■ What you will do ■
1. In the text below on reconnecting with community after trauma, why did the writer first choose volunteer work?
2. Translate this sentence from the text below on reconnecting with community after trauma into Spanish: "I have learned more from others going through the process than any doctor or therapist I know."
3. Summarize the text below on reconnecting with community after trauma in two sentences.

1, I chose to do volunteer work originally. I did that because it took the expectations (read - stress) off of me while I got used to interacting and being productive again.

2. My first transition back into a community again was to a community of my peers. People who were in varying stages of dealing with trauma and pulled themselves out. I have learned more from others going through the process than any doctor or therapist I know.

3. My therapist has gone through what I have. She has torn herself down and built herself back up. Unbelievable value in that.

4. I act as a peer supporter for others. Probably the most healing thing I have ever done. It gives me purpose, allows me to feel useful, and that this hasn't all been for nothing.

5. I have joined several mental health committees so that I can weigh in on decisions that may help others NOT have to experience what I went through. Hospital committees and mental health networks. I meet people there who I can relate to and who can relate to me as well. I have incorporated some of these people into my social life as well. Community is so important. I am not certain that one can be healthy without a sense of strong community.

6. I hang out with other peer supporters and we 'peer support' each other. So it is a bi-directional process. Again, for me this is super healthy and helpful.

7. I focus on learning something new that has nothing to do with trauma. I have focused WAY too much on trauma to be healthy. A big part of reintegration was having something else besides trauma to talk to others about. I have slowly started to take an interest in topics that relate to the world again. In order to relate to others, I need to have a fair repertoire of current events that I can speak to.

7. I take stress management very, very seriously. I plan decisions about my day around the idea that a successful day is my making decisions that have my stress tolerances in mind. I alone am responsible for my self regulation when it comes to stress. THAT is now my full time job. I have had to learn to say no, set boundries I never really worried about before. All sorts of things.

■ Extracted material ■
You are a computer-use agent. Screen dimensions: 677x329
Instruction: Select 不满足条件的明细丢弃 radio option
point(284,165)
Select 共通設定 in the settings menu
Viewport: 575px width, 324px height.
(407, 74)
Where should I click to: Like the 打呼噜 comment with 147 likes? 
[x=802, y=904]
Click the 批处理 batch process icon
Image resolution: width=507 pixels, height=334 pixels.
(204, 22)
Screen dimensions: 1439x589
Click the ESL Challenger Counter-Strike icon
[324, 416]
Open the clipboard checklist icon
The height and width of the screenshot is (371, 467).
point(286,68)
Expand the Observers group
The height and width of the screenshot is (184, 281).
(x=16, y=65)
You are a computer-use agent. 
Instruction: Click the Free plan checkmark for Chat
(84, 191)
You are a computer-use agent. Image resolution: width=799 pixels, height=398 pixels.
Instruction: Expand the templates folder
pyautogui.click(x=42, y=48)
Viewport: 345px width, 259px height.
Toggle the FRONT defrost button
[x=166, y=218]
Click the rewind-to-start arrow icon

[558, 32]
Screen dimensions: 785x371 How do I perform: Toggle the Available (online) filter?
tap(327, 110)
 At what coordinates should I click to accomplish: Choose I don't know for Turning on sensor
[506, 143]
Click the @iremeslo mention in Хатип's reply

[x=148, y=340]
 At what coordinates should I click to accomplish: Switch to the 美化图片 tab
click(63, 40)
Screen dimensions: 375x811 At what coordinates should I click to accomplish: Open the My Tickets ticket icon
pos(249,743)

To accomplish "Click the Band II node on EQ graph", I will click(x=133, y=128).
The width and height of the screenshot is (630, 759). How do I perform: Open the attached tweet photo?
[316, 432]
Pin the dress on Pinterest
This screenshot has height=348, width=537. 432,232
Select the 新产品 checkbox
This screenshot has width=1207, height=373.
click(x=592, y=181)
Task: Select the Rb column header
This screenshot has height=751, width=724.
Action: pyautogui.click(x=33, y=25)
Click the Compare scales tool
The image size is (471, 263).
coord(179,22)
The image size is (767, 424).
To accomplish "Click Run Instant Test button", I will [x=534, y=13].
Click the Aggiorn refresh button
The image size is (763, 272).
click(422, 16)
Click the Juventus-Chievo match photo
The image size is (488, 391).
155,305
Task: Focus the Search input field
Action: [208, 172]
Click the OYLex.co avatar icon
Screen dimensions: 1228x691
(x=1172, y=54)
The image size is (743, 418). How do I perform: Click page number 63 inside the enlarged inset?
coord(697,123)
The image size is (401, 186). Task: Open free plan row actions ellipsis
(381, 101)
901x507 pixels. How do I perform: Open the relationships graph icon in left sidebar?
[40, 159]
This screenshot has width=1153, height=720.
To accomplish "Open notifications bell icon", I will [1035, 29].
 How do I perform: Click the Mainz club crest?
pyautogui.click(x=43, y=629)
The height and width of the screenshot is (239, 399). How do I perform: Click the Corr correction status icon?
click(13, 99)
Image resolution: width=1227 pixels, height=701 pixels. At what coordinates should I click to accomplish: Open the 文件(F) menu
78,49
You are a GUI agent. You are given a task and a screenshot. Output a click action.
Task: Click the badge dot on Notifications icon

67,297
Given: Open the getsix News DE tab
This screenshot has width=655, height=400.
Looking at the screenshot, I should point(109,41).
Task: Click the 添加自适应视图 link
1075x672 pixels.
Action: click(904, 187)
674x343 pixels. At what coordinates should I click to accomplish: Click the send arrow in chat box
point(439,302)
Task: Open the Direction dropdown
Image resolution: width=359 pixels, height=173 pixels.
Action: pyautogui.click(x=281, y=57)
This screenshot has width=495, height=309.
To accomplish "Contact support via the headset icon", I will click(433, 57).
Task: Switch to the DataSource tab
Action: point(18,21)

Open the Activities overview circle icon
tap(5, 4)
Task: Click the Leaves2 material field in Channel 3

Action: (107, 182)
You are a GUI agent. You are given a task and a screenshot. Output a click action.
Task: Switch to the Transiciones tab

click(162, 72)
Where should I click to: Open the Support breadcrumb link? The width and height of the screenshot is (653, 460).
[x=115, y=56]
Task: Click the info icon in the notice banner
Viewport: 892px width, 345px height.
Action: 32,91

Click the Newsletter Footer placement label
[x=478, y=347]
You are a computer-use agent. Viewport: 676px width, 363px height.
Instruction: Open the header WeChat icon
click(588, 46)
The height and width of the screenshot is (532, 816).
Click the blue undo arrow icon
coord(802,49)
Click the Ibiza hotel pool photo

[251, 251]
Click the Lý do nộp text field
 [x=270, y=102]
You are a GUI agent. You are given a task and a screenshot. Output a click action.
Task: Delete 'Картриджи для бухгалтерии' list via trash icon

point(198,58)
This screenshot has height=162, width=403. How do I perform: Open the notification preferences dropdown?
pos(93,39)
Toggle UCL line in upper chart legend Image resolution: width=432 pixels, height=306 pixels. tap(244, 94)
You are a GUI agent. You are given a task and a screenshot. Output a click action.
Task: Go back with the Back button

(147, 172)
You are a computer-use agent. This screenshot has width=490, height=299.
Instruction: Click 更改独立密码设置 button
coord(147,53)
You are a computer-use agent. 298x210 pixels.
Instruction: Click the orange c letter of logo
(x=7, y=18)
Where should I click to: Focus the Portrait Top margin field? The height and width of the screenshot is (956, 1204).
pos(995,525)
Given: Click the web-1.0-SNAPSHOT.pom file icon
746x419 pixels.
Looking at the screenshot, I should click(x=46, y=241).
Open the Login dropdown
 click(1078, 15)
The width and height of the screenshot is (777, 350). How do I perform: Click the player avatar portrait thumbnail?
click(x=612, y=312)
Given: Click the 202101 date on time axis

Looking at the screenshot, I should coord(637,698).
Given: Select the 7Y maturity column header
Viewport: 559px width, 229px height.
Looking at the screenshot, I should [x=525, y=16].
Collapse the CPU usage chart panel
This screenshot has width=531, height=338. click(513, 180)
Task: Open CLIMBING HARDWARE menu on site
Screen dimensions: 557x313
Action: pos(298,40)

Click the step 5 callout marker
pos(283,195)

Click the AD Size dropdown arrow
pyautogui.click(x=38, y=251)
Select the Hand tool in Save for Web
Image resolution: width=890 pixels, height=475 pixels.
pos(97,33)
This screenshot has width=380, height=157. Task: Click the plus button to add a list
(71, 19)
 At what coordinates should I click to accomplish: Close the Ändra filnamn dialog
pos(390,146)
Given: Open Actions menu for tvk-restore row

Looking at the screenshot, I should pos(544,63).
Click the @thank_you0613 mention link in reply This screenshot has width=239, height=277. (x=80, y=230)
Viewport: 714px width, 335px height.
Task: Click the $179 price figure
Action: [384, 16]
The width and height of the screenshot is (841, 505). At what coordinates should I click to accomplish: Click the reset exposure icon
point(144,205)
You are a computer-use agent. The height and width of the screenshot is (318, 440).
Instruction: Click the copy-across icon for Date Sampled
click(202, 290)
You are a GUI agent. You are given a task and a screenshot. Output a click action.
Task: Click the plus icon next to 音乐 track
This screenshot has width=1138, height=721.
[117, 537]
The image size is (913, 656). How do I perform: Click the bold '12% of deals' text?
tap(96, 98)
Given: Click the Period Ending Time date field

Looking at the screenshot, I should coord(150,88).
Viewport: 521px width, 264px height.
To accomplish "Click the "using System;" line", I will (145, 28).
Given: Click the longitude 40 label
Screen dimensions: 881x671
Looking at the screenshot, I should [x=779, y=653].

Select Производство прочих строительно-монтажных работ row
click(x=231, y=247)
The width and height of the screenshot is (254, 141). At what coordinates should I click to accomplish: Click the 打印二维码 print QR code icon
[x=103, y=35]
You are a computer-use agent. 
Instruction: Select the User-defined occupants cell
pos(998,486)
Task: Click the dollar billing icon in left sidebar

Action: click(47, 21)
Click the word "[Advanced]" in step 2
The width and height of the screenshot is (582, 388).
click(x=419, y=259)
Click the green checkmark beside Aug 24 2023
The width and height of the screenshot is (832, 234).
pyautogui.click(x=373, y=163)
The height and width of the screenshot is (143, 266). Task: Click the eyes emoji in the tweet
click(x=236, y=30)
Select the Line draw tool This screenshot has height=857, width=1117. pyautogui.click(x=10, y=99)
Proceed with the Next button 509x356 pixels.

■ Written answers ■
1. It took the expectations, meaning stress, off the writer while the writer got used to interacting and being productive again.

2. He aprendido más de otras personas que están pasando por el proceso que de cualquier médico o terapeuta que conozco.

3. The writer eased back into community through volunteer work, a community of peers, a therapist who has gone through the same thing, and hospital committees and mental health networks, and finds that acting as a peer supporter is deeply healing. The writer also learns about topics that have nothing to do with trauma so as to relate to others, and treats stress management as a full-time job that means saying no and setting boundaries.